● **AVAILABLE DATA**:
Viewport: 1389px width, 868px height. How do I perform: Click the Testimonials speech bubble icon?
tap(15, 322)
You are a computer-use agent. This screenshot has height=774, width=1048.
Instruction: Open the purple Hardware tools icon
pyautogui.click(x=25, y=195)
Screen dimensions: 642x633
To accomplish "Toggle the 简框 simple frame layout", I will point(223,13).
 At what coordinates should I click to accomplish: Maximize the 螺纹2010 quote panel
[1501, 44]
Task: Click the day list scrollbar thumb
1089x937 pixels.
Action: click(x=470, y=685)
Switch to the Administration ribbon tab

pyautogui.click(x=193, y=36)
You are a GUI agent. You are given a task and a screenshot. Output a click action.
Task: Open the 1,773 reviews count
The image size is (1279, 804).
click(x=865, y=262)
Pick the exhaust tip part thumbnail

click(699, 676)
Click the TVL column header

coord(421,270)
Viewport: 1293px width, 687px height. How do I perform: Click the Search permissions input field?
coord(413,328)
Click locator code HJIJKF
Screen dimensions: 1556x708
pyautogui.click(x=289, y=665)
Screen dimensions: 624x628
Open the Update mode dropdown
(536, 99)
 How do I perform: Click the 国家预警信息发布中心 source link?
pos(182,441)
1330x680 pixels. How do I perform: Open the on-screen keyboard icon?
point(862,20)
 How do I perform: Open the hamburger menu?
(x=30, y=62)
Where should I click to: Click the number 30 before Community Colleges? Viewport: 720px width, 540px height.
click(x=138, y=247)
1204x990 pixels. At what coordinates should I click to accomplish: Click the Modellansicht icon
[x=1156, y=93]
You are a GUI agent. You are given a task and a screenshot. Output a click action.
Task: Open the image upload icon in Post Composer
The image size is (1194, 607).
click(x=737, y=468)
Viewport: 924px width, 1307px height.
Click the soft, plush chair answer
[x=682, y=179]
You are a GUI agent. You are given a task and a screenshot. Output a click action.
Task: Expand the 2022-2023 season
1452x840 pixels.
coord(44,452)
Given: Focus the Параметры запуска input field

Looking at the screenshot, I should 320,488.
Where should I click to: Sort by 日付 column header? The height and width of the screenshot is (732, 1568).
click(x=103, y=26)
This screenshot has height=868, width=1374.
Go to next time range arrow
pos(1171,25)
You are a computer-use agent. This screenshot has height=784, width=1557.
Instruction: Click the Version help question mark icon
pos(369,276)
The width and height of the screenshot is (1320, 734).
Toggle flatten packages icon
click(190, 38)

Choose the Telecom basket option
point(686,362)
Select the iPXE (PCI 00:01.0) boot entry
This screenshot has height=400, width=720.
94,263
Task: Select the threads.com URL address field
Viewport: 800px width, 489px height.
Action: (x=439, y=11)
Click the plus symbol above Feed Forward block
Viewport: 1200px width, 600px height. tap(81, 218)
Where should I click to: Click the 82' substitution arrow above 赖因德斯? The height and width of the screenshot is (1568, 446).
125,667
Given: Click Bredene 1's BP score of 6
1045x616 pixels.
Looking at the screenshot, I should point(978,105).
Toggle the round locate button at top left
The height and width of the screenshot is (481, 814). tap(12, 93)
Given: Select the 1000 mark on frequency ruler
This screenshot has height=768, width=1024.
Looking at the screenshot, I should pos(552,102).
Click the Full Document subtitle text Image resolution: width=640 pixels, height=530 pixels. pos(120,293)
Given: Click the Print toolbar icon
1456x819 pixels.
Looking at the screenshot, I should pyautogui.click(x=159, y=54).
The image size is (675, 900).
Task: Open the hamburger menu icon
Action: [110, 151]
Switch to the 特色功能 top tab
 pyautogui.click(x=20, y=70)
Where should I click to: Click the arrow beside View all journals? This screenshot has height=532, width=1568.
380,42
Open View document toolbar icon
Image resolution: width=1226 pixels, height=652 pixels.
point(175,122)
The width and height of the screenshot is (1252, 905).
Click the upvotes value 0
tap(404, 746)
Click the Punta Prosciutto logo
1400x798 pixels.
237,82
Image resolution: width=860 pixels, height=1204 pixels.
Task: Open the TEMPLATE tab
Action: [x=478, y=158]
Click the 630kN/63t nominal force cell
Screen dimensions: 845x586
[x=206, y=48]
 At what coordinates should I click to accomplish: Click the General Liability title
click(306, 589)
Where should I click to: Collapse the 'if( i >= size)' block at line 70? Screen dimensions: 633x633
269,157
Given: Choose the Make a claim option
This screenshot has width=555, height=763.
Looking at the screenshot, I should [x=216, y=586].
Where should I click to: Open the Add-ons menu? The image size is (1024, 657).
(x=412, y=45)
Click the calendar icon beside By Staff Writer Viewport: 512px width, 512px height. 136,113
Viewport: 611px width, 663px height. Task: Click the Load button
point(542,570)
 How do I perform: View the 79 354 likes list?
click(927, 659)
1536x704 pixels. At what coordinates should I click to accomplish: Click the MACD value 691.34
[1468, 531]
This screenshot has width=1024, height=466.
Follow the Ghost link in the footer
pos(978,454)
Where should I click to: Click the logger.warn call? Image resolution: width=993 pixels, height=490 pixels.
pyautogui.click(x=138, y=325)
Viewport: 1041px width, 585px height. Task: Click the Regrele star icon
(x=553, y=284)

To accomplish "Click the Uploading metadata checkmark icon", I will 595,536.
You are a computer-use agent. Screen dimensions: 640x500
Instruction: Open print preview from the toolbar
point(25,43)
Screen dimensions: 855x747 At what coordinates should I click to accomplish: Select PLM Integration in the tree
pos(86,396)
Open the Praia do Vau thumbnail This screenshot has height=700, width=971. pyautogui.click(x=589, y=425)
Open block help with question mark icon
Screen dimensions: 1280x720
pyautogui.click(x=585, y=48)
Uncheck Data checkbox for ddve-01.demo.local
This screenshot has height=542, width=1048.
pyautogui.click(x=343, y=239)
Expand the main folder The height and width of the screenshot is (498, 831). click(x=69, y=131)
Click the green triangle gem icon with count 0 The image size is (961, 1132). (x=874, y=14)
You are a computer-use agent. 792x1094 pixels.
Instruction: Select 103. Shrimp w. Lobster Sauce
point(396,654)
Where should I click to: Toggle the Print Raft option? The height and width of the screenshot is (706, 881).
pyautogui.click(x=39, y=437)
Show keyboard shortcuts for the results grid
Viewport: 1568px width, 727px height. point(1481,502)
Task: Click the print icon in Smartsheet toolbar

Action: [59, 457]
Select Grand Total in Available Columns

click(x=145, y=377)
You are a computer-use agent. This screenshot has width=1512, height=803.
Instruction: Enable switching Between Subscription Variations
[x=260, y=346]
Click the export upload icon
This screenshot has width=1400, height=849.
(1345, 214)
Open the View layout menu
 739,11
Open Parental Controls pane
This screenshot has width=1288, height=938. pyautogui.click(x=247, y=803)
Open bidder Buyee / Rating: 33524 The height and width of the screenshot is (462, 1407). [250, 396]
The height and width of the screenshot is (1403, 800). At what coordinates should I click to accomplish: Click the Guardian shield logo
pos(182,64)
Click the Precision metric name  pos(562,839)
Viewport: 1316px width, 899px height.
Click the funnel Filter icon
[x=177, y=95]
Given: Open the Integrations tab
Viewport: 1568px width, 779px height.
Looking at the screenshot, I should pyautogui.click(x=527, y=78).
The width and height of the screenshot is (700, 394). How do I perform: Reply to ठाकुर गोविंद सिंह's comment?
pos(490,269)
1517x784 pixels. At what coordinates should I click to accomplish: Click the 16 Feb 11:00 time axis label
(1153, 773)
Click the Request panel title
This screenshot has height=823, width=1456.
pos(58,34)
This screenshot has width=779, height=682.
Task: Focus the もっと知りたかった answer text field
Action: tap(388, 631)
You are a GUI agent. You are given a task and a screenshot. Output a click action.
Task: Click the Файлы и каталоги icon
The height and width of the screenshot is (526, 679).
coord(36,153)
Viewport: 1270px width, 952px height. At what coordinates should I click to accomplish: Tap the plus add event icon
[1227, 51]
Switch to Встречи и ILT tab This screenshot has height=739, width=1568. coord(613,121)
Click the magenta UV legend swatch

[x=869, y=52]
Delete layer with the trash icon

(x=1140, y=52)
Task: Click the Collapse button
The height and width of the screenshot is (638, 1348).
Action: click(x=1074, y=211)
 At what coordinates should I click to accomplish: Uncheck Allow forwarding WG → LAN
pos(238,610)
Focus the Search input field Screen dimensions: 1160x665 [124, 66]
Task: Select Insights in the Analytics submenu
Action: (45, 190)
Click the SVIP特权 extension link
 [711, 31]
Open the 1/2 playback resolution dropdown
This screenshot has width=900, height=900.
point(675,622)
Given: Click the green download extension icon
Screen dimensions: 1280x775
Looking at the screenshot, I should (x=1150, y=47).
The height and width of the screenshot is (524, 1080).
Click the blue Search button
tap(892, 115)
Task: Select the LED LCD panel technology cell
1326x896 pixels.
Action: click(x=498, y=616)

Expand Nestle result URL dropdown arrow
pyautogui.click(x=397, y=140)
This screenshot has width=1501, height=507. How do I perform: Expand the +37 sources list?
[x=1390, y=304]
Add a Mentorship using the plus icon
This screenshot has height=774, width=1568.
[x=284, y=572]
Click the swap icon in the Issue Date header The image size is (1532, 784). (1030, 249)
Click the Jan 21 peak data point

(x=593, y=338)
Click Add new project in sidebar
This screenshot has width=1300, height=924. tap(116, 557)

● **WHAT NEEDS TO BE DONE**:
Copy the lines between the one containing "Toggle the round locate button at top left" and the one containing "Click the Full", inclusive, reproducing them exactly.

● **OUTPUT FOR THIS EXERCISE**:
Toggle the round locate button at top left
The height and width of the screenshot is (481, 814). tap(12, 93)
Given: Select the 1000 mark on frequency ruler
This screenshot has height=768, width=1024.
Looking at the screenshot, I should pos(552,102).
Click the Full Document subtitle text Image resolution: width=640 pixels, height=530 pixels. pos(120,293)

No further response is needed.